Esta terça, dia 20 de outubro, foi publicado no Diário da República um decreto-lei do governo que vem alterar drasticamente o futuro dos pacientes de doenças crónicas incuráveis que tinham, até agora, direito a um regime especial de pensão por invalidez.
Trata-se dos pacientes de paramiloidose familiar, doença de Machado-Joseph (DMJ), sida (vírus da imunodeficiência humana, HIV), esclerose múltipla, doença de foro oncológico, esclerose lateral amiotrófica (ELA), doença de Parkinson (DP) ou doença de Alzheimer (DA). Como se sabe, são doenças incuráveis e extremamente incapacitantes e que, em muitas casos, lançam na invalidez pessoas que estariam, sem a doença, no apogeu das suas capacidades.
É esse caráter especial da Lei n.º 90/2009, de 31 de Agosto que justificava, até agora, as pensões especiais atribuídas a estes pacientes, caso assim o decidisse a Junta Médica do Sistema de Verificação de Incapacidades a que têm de comparecer.
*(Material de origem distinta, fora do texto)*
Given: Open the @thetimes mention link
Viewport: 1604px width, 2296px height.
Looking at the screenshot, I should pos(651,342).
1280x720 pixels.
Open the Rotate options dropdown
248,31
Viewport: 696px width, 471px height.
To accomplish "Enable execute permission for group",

Vale a pena lembrar que este regime especial não esgota as pensões por invalidez que, no caso de outras enfermidades ou causas, são regulamentadas pelo decreto-lei nº 187/2007 de 10 de maio.
Ora o decreto-lei publicado agora (nº 246/2015, de 20 de outubro), acaba com esta lista e substitui-a por um critério que não leva em conta a doença, mas o estado do paciente, passando a pensão especial a ser atribuída pela “verificação de condições objetivas especiais de incapacidade permanente para o trabalho, independentemente da doença causadora da situação de incapacidade”, explica-se na exposição de motivos.
“Situação de dependência ou morte num período de três anos”
Esta verificação de “condições objetivas” está no artigo 2º que determina que são abrangidos pela invalidez especial os pacientes “que se encontrem em situação de incapacidade permanente para o trabalho não suprível através de produtos de apoio ou de adaptação ao, ou do posto de trabalho, decorrente de doença de causa não profissional ou de responsabilidade de terceiros, que clinicamente se preveja evoluir para uma situação de dependência ou morte num período de três anos”.
Traduzindo: os pacientes têm de estar incapacitados permanentemente para o trabalho, e com previsão clínica de ficarem em situação de dependência, ou de morrerem (!), em três anos.
Não se vê como isto será possível em doenças que têm evoluções imprevisíveis: o cancro pode parecer curado e uma metástase fulminante matar o paciente em menos de um ano; a Doença de Parkinson em geral não é causa de óbito, mas a sua evolução é imprevisível e o paciente pode ficar em situação de dependência em menos ou mais de três anos, sem que qualquer clínico se arrisque a prever.
Contradição
A obrigatoriedade de que se verifique incapacidade permanente para o trabalho, por sua vez, entra em contradição com o disposto no regime geral de invalidez que, além da invalidez absoluta (total incapacidade para trabalhar) prevê também a relativa (a incapacidade impede-o de obter na sua profissão mais de um terço da remuneração correspondente ao seu exercício normal). Neste segundo caso, é permitido ao pensionista continuar a trabalhar, dentro de certos limites de remuneração.
Assim, em vez do alargamento do acesso ao regime especial, como argumenta a exposição de motivos do decreto-lei, o que é previsível é que se reduza drasticamente a atribuição destas pensões. Outra coisa não seria de esperar do Ministério de Pedro Mota Soares que, mesmo no apagar das luzes, não tem descanso.